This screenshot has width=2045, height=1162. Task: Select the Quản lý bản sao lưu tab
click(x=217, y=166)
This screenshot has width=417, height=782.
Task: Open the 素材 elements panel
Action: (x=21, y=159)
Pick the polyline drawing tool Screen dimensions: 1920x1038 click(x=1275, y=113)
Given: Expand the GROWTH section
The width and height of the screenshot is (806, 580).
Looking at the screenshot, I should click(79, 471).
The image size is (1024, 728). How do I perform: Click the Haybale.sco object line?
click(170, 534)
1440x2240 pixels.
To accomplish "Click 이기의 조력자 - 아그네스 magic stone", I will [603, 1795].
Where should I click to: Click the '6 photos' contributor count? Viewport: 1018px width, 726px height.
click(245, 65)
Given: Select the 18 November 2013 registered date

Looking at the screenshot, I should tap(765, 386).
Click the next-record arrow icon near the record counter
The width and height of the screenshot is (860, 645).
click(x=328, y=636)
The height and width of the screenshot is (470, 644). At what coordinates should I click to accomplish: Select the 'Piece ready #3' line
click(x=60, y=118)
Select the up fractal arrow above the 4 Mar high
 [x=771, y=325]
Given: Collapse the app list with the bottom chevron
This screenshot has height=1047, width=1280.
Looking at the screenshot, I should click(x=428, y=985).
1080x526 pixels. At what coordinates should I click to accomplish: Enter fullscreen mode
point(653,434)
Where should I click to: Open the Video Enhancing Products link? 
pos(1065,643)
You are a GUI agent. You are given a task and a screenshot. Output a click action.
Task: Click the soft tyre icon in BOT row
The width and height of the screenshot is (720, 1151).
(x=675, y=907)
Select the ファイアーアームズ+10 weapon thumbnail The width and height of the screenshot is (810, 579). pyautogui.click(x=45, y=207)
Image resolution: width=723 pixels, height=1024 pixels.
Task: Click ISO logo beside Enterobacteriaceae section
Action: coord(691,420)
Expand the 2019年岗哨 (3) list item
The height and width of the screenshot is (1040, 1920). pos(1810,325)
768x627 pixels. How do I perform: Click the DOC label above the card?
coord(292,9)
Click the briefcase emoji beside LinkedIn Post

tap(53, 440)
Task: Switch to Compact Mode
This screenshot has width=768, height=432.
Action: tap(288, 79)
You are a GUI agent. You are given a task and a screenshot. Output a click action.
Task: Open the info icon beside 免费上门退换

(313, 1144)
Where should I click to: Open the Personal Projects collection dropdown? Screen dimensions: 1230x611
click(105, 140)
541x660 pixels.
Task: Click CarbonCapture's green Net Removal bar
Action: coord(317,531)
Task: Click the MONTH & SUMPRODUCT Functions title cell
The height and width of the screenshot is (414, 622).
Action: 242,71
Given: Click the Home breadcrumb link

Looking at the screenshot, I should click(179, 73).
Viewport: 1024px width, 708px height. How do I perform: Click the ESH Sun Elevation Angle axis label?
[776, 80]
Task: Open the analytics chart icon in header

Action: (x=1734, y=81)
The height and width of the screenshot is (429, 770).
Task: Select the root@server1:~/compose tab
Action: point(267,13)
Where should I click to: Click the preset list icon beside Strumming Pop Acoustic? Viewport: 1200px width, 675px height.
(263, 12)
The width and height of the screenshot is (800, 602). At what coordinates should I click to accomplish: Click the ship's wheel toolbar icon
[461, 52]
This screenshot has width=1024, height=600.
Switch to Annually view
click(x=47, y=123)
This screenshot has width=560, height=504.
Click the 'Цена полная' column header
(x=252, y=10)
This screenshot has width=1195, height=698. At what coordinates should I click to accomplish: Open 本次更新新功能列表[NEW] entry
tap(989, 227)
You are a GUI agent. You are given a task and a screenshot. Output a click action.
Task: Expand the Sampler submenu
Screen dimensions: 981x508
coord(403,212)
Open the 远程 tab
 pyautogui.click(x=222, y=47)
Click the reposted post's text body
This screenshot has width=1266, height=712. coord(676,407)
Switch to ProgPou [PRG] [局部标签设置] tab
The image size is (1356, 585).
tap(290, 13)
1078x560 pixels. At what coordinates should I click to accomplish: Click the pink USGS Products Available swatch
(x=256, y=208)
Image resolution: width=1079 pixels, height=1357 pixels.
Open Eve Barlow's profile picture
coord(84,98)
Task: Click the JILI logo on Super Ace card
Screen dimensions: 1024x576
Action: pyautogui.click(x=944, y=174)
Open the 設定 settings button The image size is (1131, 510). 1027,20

## What needs to be done:
Give the material again in full, exactly as it appears above.

## Solution for this exercise:
This screenshot has width=2045, height=1162. Task: Select the Quản lý bản sao lưu tab
click(x=217, y=166)
This screenshot has width=417, height=782.
Task: Open the 素材 elements panel
Action: (x=21, y=159)
Pick the polyline drawing tool Screen dimensions: 1920x1038 click(x=1275, y=113)
Given: Expand the GROWTH section
The width and height of the screenshot is (806, 580).
Looking at the screenshot, I should click(79, 471).
The image size is (1024, 728). How do I perform: Click the Haybale.sco object line?
click(170, 534)
1440x2240 pixels.
To accomplish "Click 이기의 조력자 - 아그네스 magic stone", I will [603, 1795].
Where should I click to: Click the '6 photos' contributor count? Viewport: 1018px width, 726px height.
click(245, 65)
Given: Select the 18 November 2013 registered date

Looking at the screenshot, I should tap(765, 386).
Click the next-record arrow icon near the record counter
The width and height of the screenshot is (860, 645).
click(x=328, y=636)
The height and width of the screenshot is (470, 644). At what coordinates should I click to accomplish: Select the 'Piece ready #3' line
click(x=60, y=118)
Select the up fractal arrow above the 4 Mar high
 [x=771, y=325]
Given: Collapse the app list with the bottom chevron
This screenshot has height=1047, width=1280.
Looking at the screenshot, I should click(x=428, y=985).
1080x526 pixels. At what coordinates should I click to accomplish: Enter fullscreen mode
point(653,434)
Where should I click to: Open the Video Enhancing Products link? 
pos(1065,643)
You are a GUI agent. You are given a task and a screenshot. Output a click action.
Task: Click the soft tyre icon in BOT row
The width and height of the screenshot is (720, 1151).
(x=675, y=907)
Select the ファイアーアームズ+10 weapon thumbnail The width and height of the screenshot is (810, 579). pyautogui.click(x=45, y=207)
Image resolution: width=723 pixels, height=1024 pixels.
Task: Click ISO logo beside Enterobacteriaceae section
Action: coord(691,420)
Expand the 2019年岗哨 (3) list item
The height and width of the screenshot is (1040, 1920). pos(1810,325)
768x627 pixels. How do I perform: Click the DOC label above the card?
coord(292,9)
Click the briefcase emoji beside LinkedIn Post

tap(53, 440)
Task: Switch to Compact Mode
This screenshot has width=768, height=432.
Action: tap(288, 79)
You are a GUI agent. You are given a task and a screenshot. Output a click action.
Task: Open the info icon beside 免费上门退换

(313, 1144)
Where should I click to: Open the Personal Projects collection dropdown? Screen dimensions: 1230x611
click(105, 140)
541x660 pixels.
Task: Click CarbonCapture's green Net Removal bar
Action: coord(317,531)
Task: Click the MONTH & SUMPRODUCT Functions title cell
The height and width of the screenshot is (414, 622).
Action: 242,71
Given: Click the Home breadcrumb link

Looking at the screenshot, I should click(179, 73).
Viewport: 1024px width, 708px height. How do I perform: Click the ESH Sun Elevation Angle axis label?
[776, 80]
Task: Open the analytics chart icon in header

Action: (x=1734, y=81)
The height and width of the screenshot is (429, 770).
Task: Select the root@server1:~/compose tab
Action: point(267,13)
Where should I click to: Click the preset list icon beside Strumming Pop Acoustic? Viewport: 1200px width, 675px height.
(263, 12)
The width and height of the screenshot is (800, 602). At what coordinates should I click to accomplish: Click the ship's wheel toolbar icon
[461, 52]
This screenshot has width=1024, height=600.
Switch to Annually view
click(x=47, y=123)
This screenshot has width=560, height=504.
Click the 'Цена полная' column header
(x=252, y=10)
This screenshot has width=1195, height=698. At what coordinates should I click to accomplish: Open 本次更新新功能列表[NEW] entry
tap(989, 227)
You are a GUI agent. You are given a task and a screenshot. Output a click action.
Task: Expand the Sampler submenu
Screen dimensions: 981x508
coord(403,212)
Open the 远程 tab
 pyautogui.click(x=222, y=47)
Click the reposted post's text body
This screenshot has width=1266, height=712. coord(676,407)
Switch to ProgPou [PRG] [局部标签设置] tab
The image size is (1356, 585).
tap(290, 13)
1078x560 pixels. At what coordinates should I click to accomplish: Click the pink USGS Products Available swatch
(x=256, y=208)
Image resolution: width=1079 pixels, height=1357 pixels.
Open Eve Barlow's profile picture
coord(84,98)
Task: Click the JILI logo on Super Ace card
Screen dimensions: 1024x576
Action: pyautogui.click(x=944, y=174)
Open the 設定 settings button The image size is (1131, 510). 1027,20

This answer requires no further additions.